Unikernels are standalone, single-purpose appliances assembled from user-space source code at compile time. Amongst other benefits, the operating system layer of a unikernel can be tailored towards the specific application it runs. This capacity of specialisation can lead to significant performance improvements, as well as memory footprint/attack surface reduction. Because of these characteristics, unikernels are increasingly gaining traction in a wide range of domains such as high-performance computing, cloud services, or serverless computing.

A softcore processor is a CPU that can be entirely synthesised on a reconfigurable architecture, such as a Field-Programmable Gate Array (FPGA). Although softcores cannot achieve the same level of computing performance as traditional hard-core CPUs, they still provide many benefits: due to their flexibility they are used situations where the applications’ requirements evolve over time and the hardware features need to be expanded in the field. Softcores also provide advantages in terms of security, low-latency communications with accelerators on the FPGA, real-time guarantees, and cost reduction. Many open-source softcore processors models are available, including some implementing the emerging RISC-V instruction set architecture.

The project's goal is to explore the implications of running unikernels on top of RISC-V softcore processors. The key idea is that the capacity for (software) specialisation of unikernels can be complemented by the (hardware) softcore's ability to be itself customised towards a specific application use-case. This gives the unique opportunity to explore co-specialising the operating system as well as the CPU towards a given application. The successful applicant will join a collaborative project in a consortium of UK- and US-based universities.

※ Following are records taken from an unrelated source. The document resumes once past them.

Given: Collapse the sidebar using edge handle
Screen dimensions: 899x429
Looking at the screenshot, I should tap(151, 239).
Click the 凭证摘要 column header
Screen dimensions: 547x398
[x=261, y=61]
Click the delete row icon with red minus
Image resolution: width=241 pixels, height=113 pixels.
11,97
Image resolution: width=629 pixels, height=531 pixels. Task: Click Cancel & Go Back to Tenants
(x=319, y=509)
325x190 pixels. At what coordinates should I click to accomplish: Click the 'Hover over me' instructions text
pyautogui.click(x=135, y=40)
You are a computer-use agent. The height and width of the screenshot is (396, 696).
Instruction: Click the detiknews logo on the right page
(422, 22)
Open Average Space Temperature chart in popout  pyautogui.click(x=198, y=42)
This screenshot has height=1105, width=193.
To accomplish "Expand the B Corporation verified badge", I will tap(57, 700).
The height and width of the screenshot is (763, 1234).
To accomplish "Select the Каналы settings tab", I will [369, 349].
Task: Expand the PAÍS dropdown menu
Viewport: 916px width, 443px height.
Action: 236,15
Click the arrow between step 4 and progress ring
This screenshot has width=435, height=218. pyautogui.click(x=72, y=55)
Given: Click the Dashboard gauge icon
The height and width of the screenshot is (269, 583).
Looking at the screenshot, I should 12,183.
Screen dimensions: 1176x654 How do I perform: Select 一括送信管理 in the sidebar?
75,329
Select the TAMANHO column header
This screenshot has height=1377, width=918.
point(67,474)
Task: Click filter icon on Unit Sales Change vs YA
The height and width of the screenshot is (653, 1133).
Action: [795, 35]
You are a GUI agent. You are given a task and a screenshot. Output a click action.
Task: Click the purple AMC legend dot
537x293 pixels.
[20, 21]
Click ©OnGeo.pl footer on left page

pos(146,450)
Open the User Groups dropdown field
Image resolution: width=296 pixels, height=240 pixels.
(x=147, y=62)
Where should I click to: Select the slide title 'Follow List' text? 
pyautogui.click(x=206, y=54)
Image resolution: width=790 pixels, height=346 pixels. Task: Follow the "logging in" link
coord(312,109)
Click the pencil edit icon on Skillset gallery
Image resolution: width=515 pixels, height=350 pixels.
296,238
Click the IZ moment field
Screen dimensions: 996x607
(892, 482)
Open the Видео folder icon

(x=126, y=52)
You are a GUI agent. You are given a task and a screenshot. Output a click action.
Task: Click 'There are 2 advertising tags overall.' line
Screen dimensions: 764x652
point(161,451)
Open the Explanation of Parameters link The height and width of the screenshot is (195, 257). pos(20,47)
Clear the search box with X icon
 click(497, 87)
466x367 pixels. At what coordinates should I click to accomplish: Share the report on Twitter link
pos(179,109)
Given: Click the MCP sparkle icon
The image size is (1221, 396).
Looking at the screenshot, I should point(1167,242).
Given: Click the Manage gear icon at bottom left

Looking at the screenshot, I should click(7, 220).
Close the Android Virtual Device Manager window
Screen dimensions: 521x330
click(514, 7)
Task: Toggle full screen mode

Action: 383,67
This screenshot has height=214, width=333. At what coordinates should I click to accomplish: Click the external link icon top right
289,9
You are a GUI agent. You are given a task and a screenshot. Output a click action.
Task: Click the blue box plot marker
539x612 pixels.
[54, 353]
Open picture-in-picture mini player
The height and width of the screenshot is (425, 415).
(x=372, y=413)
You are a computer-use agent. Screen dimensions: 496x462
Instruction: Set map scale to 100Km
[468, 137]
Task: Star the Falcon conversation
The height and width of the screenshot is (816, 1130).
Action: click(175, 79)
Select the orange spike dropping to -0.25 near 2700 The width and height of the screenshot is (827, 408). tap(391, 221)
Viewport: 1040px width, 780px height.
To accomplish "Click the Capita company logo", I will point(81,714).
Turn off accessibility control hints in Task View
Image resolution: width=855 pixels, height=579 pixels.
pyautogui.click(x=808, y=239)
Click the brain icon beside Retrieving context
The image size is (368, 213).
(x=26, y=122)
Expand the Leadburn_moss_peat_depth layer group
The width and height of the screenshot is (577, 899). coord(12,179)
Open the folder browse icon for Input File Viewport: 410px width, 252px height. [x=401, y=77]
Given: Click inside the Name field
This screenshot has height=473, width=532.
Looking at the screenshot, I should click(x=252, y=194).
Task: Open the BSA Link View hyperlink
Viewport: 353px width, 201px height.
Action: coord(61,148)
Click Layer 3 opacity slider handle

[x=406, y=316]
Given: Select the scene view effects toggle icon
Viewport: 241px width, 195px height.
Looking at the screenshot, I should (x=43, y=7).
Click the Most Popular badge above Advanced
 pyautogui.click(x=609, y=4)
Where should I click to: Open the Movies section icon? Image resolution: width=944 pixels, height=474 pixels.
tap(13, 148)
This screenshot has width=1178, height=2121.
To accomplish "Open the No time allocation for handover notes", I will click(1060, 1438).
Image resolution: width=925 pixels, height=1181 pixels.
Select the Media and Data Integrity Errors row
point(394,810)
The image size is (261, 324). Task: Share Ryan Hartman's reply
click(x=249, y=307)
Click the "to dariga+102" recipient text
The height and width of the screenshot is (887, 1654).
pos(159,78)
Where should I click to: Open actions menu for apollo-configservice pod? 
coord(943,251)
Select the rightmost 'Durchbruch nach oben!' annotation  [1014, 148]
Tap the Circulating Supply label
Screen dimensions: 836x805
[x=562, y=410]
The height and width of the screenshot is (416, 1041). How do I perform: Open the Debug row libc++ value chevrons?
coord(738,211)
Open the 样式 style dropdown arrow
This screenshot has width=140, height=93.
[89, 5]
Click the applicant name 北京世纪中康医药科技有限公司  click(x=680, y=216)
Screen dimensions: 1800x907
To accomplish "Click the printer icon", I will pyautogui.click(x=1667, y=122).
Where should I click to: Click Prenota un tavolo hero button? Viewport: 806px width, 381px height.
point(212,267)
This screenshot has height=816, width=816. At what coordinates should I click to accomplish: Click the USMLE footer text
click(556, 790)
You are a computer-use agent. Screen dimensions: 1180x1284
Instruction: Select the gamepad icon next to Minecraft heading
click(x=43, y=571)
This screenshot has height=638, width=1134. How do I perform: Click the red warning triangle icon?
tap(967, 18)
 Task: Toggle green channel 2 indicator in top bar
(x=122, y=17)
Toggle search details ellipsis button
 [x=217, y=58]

Equality, diversity and inclusion is fundamental to the success of The University of Manchester, and is at the heart of all of our activities. We know that diversity strengthens our research community, leading to enhanced research creativity, productivity and quality, and societal and economic impact. We actively encourage applicants from diverse career paths and backgrounds and from all sections of the community, regardless of age, disability, ethnicity, gender, gender expression, sexual orientation and transgender status.

We also support applications from those returning from a career break or other roles. We consider offering flexible study arrangements (including part-time: 50%, 60% or 80%, depending on the project/funder). 

Funding Notes

The Department of Computer Science is pleased to offer a 3 year studentship in support of this project to cover all tuition fees and provide a tax-free stipend to cover living costs. It is anticipated that this studentship will begin in January 2023.